---------- Trecho apresentado

Escrever no jornal, dizia Manuel Bandeira, é como escrever na areia, lembrando-se talvez dos poemas que padre Anchieta produzia. As ondas do tempo vêm e arrastam para o esquecimento aquilo que foi publicado e distribuído. Há os arquivos institucionais e os pessoais, mas limitados, ou de difícil acesso.
Escrever em blogs, sites e assemelhados é como escrever no ar – os ventos virtuais levam nossas palavras para longe, pelas infovias elas voam, viajam, vicejam em outras telas. Contudo, não são eternas, podem desaparecer do dia para a noite. E por isso, a necessidade do livro, do velho livro de papel, que multiplica de modo palpável frases e idéias.
Por saber que o jornal e a web são frágeis suportes, Cristovam Buarque resolveu publicar textos seus mais recentes no livro Sou insensato, em que faz um elogio da utopia, da obsessão, da revolução educacional.

--------------------
---------- Informações fornecidas

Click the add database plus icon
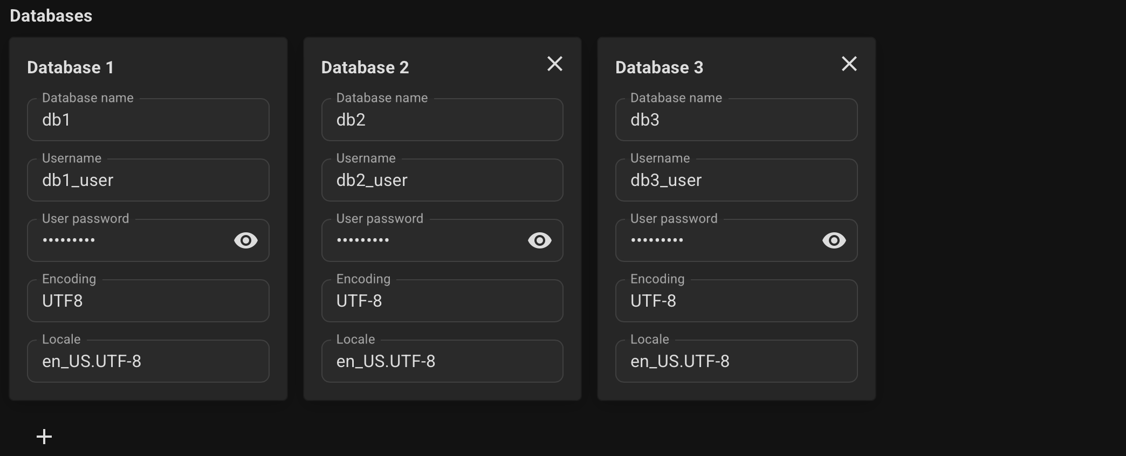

--------------------

Lista de tarefas:
- 1) Responda com base no trecho apresentado:
(a) Segundo Manuel Bandeira, escrever no jornal é como escrever onde?
(b) Escrever em blogs e sites é comparado a escrever onde?
(c) Qual é o título do livro em que Cristovam Buarque publicou textos seus mais recentes?
- 2) Por favor, copie do trecho apresentado, sem alterar nada, a parte que vai de "Escrever no jornal, dizia" até "de difícil acesso.".
As linhas não têm nenhum papel nesta atividade.

Resultados por tarefa:
- 1)
(a) Na areia.
(b) No ar.
(c) Sou insensato.

- 2)
Escrever no jornal, dizia Manuel Bandeira, é como escrever na areia, lembrando-se talvez dos poemas que padre Anchieta produzia. As ondas do tempo vêm e arrastam para o esquecimento aquilo que foi publicado e distribuído. Há os arquivos institucionais e os pessoais, mas limitados, ou de difícil acesso.